The limit and next keywords are required for pagination while using Central and GLP APIs.

limit is the maximum number of records the API returns in a single response.

next is a cursor token included in the response when more records exist pass it back in the next request to fetch the following page.

Without handling the limit and next keywords, the command method only ever returns the first page of results. The get_all_device_inventory() method (shown below) handles all the pagination for you. It fetches every page automatically and returns the complete list of devices in one method call.

from pycentral import NewCentralBase
from pycentral.new_monitoring import MonitoringDevices

with NewCentralBase(token_info="token.yaml") as conn:
    devices = MonitoringDevices()

    # Fetches all the devices in Central and stores it in the variable device_list
    device_list = devices.get_all_device_inventory(conn)

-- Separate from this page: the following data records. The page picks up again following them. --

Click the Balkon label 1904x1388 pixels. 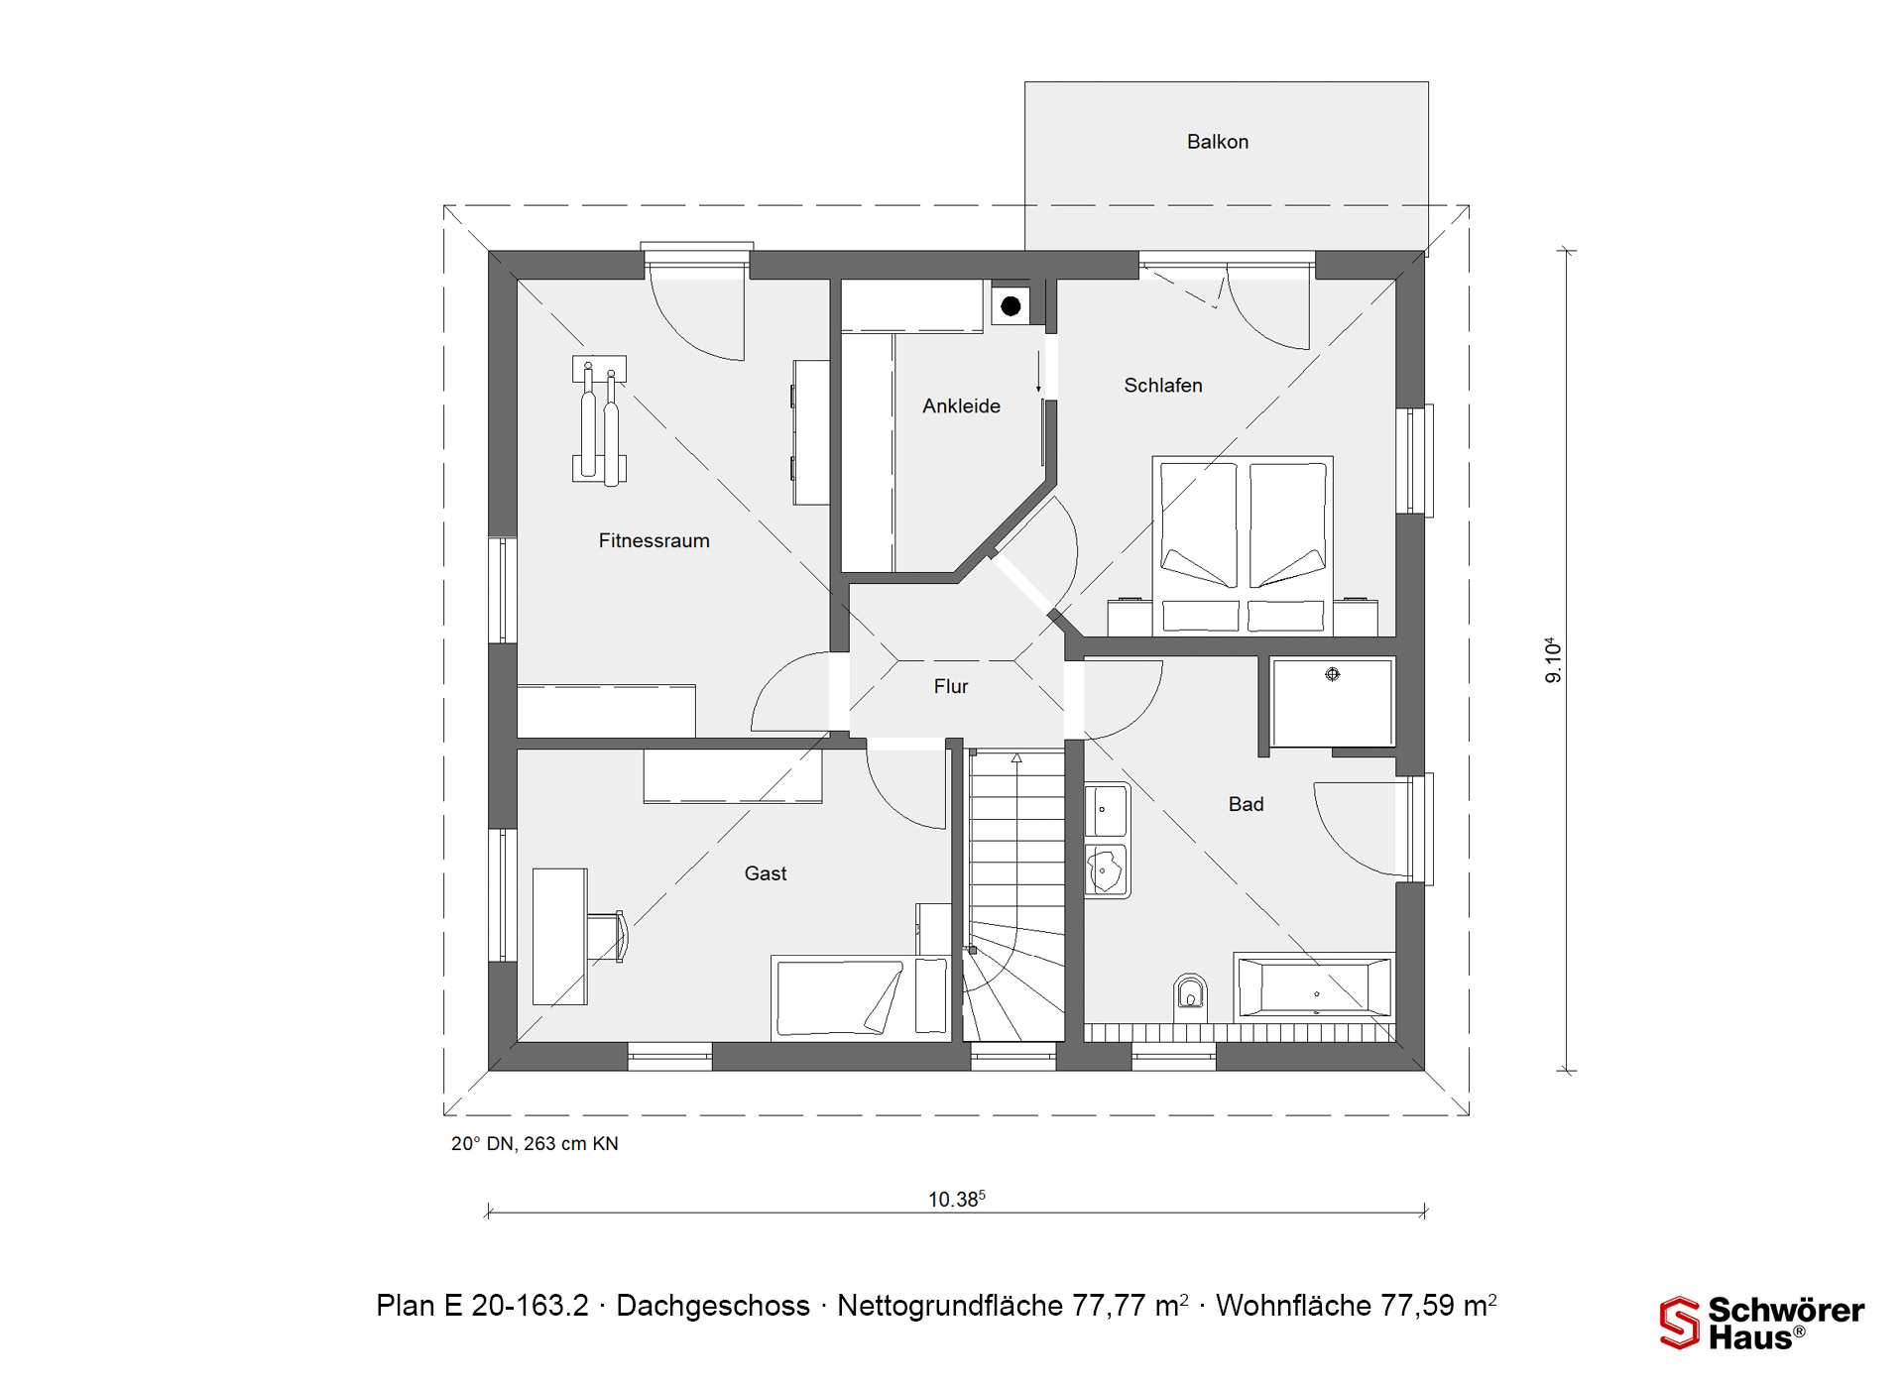coord(1218,142)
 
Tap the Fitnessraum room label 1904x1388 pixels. coord(654,540)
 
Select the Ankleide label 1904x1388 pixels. coord(961,405)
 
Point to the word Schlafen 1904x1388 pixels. coord(1163,385)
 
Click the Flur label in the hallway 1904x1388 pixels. coord(951,686)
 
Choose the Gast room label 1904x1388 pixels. coord(766,873)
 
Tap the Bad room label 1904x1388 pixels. coord(1247,804)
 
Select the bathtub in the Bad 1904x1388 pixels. coord(1314,986)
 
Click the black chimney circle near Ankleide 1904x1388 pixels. coord(1011,306)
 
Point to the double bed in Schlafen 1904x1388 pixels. coord(1243,545)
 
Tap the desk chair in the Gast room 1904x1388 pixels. coord(608,937)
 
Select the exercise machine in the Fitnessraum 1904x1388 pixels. coord(599,420)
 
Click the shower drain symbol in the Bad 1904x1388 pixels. coord(1333,674)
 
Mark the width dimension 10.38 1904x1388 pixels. coord(956,1199)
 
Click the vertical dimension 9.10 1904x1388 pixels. coord(1553,660)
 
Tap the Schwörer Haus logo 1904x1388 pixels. coord(1762,1323)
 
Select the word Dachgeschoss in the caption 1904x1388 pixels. coord(713,1306)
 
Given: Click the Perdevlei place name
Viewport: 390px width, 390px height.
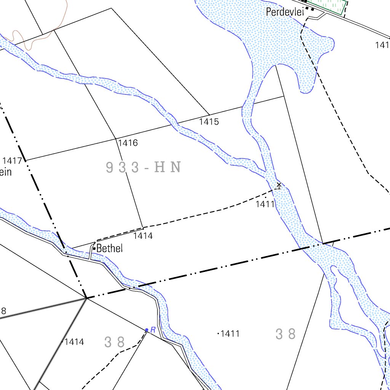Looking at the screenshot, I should tap(285, 12).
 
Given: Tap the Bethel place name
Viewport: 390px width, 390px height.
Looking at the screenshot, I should tap(110, 249).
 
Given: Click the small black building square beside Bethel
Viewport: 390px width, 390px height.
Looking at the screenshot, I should tap(94, 249).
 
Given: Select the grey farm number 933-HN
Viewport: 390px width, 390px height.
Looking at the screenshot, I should tap(143, 167).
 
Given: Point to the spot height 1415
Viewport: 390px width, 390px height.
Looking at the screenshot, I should tap(209, 122).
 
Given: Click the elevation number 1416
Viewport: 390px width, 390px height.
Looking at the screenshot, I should tap(128, 143).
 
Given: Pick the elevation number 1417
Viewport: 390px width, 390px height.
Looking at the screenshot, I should tap(12, 160).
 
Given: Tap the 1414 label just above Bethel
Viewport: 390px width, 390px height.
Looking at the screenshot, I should tap(143, 236).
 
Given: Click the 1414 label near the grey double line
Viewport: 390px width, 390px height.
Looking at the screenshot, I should tap(74, 342).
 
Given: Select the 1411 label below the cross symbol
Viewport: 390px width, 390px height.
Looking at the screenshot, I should tap(265, 204).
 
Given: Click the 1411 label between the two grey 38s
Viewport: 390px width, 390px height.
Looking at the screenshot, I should tap(230, 334).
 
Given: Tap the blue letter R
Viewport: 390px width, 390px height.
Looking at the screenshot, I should tap(153, 330).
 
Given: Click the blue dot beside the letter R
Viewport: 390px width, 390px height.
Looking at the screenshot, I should tap(147, 330).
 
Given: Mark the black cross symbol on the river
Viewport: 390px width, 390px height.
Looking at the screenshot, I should tap(279, 185).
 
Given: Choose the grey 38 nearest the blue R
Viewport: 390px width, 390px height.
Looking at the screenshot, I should tap(115, 342).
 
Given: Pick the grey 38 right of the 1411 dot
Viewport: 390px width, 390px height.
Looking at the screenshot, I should tap(286, 334).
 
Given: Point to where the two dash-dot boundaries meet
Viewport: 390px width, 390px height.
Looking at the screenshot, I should tap(86, 297).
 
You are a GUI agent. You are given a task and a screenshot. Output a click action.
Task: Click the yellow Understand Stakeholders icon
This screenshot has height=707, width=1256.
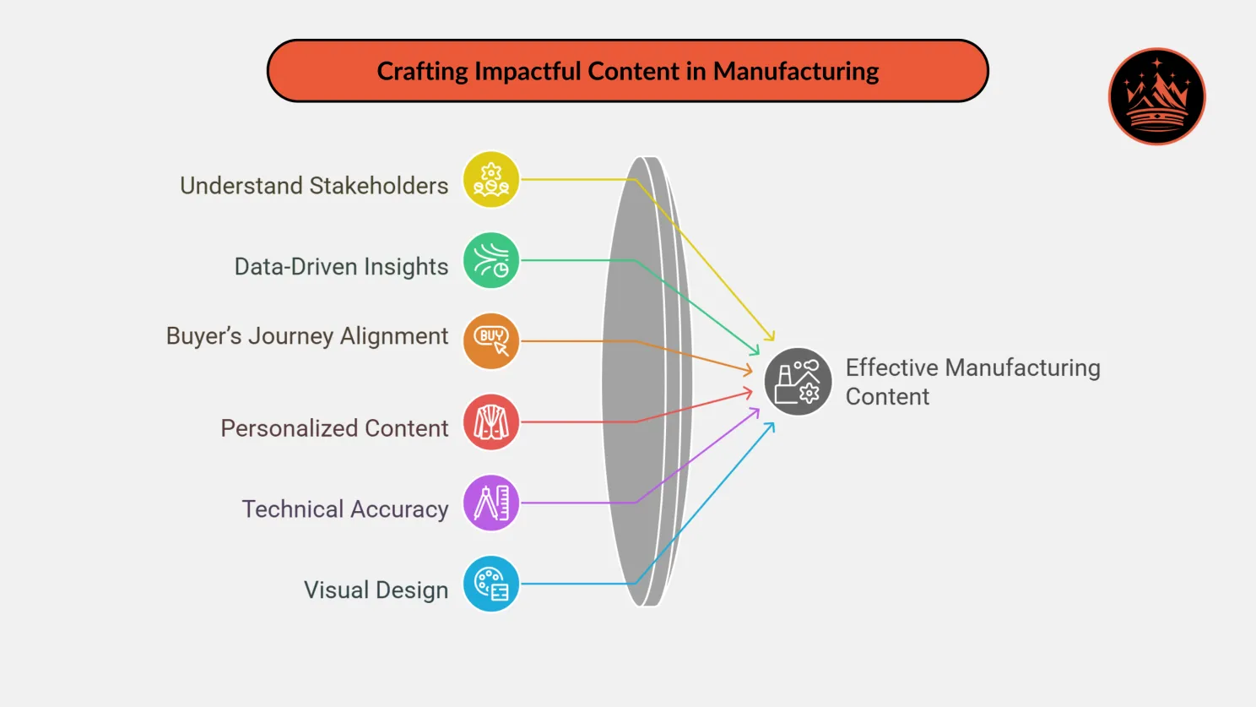491,179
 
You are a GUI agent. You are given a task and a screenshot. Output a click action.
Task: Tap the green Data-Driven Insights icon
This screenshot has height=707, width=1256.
491,260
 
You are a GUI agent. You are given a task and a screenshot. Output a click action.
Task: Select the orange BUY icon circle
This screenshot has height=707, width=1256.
491,341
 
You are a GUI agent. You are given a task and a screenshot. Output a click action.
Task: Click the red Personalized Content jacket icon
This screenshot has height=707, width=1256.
491,421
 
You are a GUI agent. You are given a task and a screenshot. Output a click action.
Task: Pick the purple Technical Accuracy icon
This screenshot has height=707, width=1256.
491,503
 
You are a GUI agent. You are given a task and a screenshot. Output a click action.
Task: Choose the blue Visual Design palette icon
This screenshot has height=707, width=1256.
491,584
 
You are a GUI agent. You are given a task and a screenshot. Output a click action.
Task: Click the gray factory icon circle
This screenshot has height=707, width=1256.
798,381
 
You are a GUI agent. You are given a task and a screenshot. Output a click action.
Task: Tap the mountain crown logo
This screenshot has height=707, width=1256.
1156,96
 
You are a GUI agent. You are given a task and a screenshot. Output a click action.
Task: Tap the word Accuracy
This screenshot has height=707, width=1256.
399,509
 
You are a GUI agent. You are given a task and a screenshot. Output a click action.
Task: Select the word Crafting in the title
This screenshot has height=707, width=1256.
422,72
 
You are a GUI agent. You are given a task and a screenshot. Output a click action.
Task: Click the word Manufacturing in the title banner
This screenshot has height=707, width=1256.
796,72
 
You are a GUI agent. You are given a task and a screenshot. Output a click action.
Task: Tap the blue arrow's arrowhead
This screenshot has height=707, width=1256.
771,426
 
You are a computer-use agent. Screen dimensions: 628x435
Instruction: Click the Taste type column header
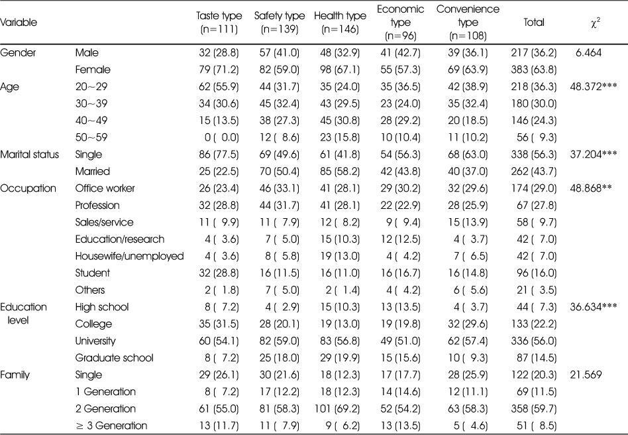click(219, 23)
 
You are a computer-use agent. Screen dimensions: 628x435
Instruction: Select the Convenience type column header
click(468, 23)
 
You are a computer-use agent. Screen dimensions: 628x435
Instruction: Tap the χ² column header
click(596, 23)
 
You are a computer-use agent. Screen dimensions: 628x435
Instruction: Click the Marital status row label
click(30, 155)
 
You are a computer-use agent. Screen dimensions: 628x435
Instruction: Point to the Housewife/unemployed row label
click(129, 256)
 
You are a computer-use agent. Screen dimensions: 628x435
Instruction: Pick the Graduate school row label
click(114, 357)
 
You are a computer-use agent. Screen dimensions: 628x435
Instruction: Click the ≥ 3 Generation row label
click(111, 425)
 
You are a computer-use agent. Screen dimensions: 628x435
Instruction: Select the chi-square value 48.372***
click(593, 87)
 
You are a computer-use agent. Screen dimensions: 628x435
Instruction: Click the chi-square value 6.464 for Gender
click(588, 52)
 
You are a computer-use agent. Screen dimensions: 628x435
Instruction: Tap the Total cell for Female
click(534, 70)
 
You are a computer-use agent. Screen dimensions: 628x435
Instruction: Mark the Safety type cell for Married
click(279, 172)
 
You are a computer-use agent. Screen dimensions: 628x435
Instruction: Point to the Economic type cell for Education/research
click(401, 239)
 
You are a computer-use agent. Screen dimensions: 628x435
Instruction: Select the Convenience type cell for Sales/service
click(468, 223)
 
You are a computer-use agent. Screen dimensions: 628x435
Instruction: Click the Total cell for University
click(534, 341)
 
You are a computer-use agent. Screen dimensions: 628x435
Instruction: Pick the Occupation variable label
click(28, 188)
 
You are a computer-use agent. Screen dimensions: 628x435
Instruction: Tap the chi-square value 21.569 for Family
click(586, 375)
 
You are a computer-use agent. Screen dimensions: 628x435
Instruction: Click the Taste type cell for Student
click(219, 273)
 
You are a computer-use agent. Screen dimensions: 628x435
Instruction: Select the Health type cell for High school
click(340, 307)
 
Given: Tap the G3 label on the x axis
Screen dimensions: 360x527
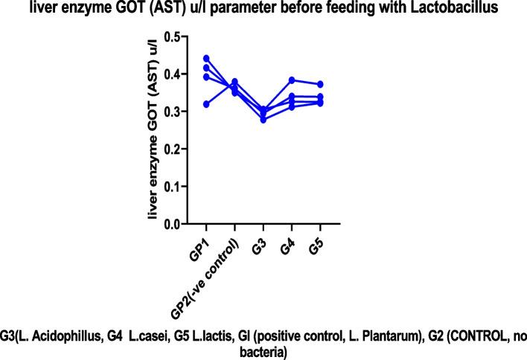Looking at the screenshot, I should pos(257,242).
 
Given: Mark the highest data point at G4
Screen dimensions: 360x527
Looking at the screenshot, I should pos(292,80).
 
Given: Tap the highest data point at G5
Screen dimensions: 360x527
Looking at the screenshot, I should pos(320,84).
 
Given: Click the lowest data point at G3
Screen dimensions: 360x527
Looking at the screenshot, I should pos(264,120).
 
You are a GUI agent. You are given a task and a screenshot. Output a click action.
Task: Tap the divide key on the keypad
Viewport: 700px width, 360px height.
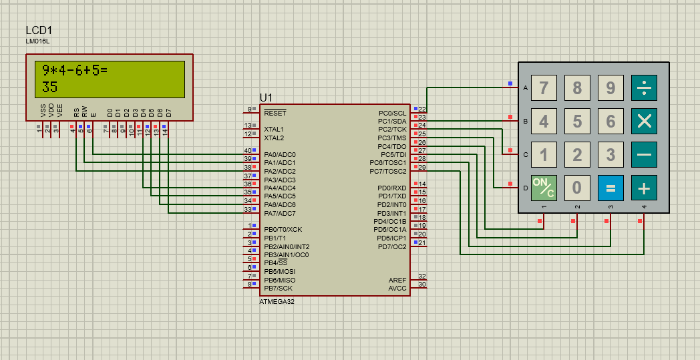(644, 87)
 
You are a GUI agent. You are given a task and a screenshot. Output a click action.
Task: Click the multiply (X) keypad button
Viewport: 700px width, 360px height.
(644, 121)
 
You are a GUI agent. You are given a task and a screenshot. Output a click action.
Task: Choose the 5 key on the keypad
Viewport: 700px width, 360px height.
(577, 121)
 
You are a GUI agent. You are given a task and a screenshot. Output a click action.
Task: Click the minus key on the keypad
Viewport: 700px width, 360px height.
(644, 155)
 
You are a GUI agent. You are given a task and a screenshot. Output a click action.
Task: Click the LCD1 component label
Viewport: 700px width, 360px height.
(39, 30)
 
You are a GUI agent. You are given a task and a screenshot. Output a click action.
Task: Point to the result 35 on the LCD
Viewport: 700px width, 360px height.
(50, 87)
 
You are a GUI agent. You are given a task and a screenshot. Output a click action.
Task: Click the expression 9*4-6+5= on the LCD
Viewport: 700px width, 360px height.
(75, 70)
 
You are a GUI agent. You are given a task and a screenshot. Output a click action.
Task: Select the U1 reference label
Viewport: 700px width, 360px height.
(266, 98)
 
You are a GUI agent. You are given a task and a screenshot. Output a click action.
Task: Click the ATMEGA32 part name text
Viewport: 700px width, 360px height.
(277, 302)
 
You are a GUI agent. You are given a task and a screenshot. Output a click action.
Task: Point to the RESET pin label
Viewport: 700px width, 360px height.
(275, 114)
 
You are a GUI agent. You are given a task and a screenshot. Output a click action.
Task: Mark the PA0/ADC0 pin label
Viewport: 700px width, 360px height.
(279, 154)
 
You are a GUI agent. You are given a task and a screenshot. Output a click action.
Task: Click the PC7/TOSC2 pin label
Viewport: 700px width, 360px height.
(387, 171)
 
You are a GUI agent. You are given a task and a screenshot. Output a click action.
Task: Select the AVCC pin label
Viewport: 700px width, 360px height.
(397, 288)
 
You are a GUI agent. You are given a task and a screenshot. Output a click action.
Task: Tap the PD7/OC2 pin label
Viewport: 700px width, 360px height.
(391, 246)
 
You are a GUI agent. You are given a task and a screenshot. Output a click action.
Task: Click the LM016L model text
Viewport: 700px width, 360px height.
(37, 41)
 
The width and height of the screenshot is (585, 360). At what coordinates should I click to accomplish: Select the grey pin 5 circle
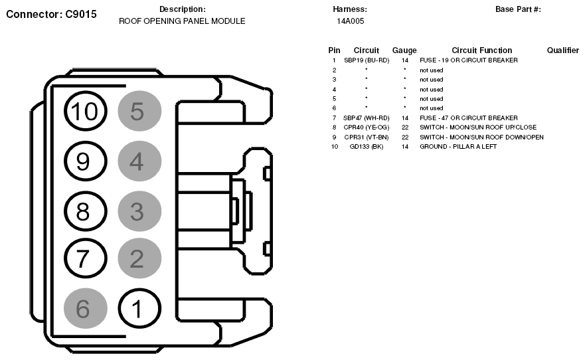(139, 111)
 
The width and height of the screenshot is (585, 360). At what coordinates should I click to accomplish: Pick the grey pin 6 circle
(86, 308)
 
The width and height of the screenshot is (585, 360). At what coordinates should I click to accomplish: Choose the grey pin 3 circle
(139, 211)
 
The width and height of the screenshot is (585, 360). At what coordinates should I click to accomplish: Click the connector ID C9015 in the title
(81, 14)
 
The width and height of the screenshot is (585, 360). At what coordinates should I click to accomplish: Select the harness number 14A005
(351, 21)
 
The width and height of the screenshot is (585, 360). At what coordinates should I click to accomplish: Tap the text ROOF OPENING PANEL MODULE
(182, 21)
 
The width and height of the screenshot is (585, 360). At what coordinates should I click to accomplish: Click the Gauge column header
(404, 50)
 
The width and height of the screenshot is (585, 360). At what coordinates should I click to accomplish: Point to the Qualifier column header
(563, 50)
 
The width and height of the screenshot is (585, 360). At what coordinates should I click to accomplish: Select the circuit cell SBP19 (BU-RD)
(367, 60)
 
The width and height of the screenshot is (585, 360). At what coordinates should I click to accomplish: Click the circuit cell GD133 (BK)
(367, 147)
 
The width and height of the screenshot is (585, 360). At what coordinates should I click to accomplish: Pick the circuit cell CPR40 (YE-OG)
(367, 128)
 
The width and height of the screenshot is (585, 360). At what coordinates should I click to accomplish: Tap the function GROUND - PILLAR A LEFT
(458, 147)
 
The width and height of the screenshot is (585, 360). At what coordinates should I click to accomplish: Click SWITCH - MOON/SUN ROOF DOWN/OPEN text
(481, 137)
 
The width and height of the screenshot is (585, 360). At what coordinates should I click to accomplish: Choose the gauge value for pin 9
(405, 137)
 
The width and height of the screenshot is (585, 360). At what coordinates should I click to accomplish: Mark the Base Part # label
(518, 9)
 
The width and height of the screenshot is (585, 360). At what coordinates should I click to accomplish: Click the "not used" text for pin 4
(432, 90)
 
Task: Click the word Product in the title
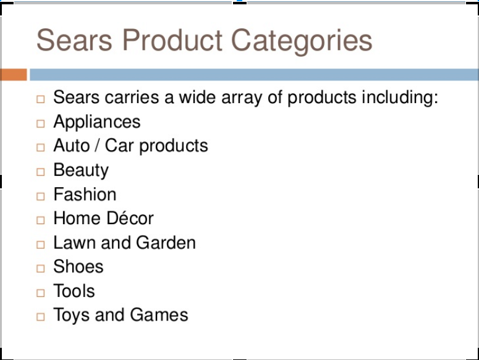[x=172, y=40]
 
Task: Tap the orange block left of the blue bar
[x=14, y=75]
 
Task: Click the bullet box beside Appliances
[x=41, y=123]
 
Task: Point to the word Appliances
[x=97, y=123]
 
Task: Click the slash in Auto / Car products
[x=97, y=145]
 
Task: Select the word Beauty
[x=81, y=171]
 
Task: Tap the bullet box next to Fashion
[x=41, y=196]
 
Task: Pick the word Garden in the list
[x=166, y=243]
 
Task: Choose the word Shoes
[x=78, y=266]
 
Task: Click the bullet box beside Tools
[x=41, y=293]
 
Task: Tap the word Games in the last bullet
[x=159, y=314]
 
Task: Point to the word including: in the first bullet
[x=400, y=98]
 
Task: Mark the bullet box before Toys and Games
[x=41, y=317]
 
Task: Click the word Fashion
[x=85, y=194]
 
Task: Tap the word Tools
[x=74, y=290]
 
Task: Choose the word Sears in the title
[x=74, y=40]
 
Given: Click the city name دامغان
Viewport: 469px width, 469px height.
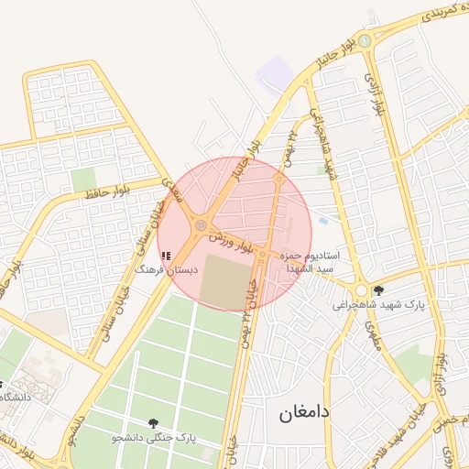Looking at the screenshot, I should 304,413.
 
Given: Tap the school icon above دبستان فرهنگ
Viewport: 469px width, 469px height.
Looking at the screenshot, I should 165,256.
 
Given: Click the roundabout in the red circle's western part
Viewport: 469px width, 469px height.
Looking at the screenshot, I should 201,224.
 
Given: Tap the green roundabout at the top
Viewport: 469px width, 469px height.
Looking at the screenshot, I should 365,40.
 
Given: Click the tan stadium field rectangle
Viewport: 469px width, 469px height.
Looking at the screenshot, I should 223,281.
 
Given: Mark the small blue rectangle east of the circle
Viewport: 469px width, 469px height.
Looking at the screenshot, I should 322,220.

    # If the device list is a non-empty list, print it. Otherwise, print an error message.
    if type(device_list) is list and len(device_list) > 0:
        print(device_list)
    else:
        print(f"Error {device_list}")

Browse all available module classes and their methods in the Module reference.

The above examples serves as a foundation for writing your own custom scripts. As you explore more API endpoints , you can extend this approach to automate tasks, gather monitoring statistics, or integrate with your existing tools. The PyCentral SDK is designed to help you script confidently and build workflows that fit your specific needs.